### Tasks to perform
a - Reproduce the part of the cookware post starting at "I've been using" and ending at "holds up :)".
b - Answer these from the cookware post:
(i) What does the 6.5 quart dutch oven cost?
(ii) How long has the writer owned the all-clad skillet?
(iii) What is the price of an equivalent all-clad skillet?

### Reading passage

I have an update to my Pots and Pans post and some wonderful news for people who prefer not to spend all their disposable income on cooking equipment. I finally got around to buying a few pieces of Tramontina cookware highly recommended by Cook's Illustrated.

10 inch TriPly-Clad skillet ($30)

6.5 quart dutch oven ($50)

I've been using the skillet interchangeably with my 10 inch all-clad skillet for 3 weeks now and I can't see the difference in performance. Heats quickly, cooks evenly, browns well producing excellent fond (brown bits). If anything I found one benefit to the Tramontina skillet over All-clad. Its handle doesn't have a dip right down the middle making it easier to handle. That dip never bothered me about the all-clad skillet, but I know it bothers some people, so Tramontina makes a great alternative. It's also one third of the price. An equivalent all-clad skillet is $90. I can't speak for durability yet. I've had the all-clad for 10 years and it's in perfect shape. If I am still blogging in 10 years, I'll let you know how Tramontina holds up :)

### Dataset extract
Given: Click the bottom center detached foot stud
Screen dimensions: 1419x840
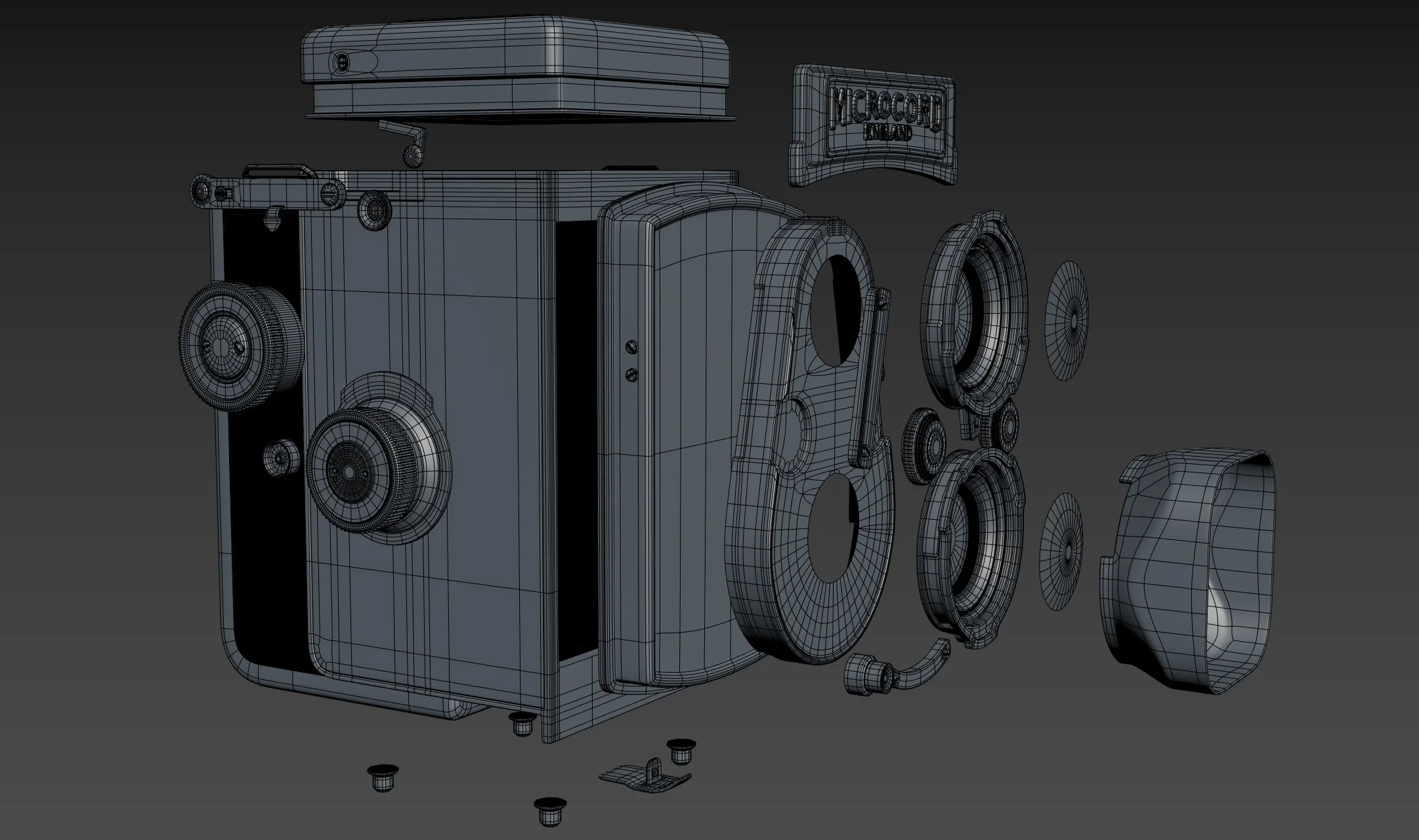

### Exercise responses
a -
I've been using the skillet interchangeably with my 10 inch all-clad skillet for 3 weeks now and I can't see the difference in performance. Heats quickly, cooks evenly, browns well producing excellent fond (brown bits). If anything I found one benefit to the Tramontina skillet over All-clad. Its handle doesn't have a dip right down the middle making it easier to handle. That dip never bothered me about the all-clad skillet, but I know it bothers some people, so Tramontina makes a great alternative. It's also one third of the price. An equivalent all-clad skillet is $90. I can't speak for durability yet. I've had the all-clad for 10 years and it's in perfect shape. If I am still blogging in 10 years, I'll let you know how Tramontina holds up :)

b -
(i) $50
(ii) 10 years
(iii) $90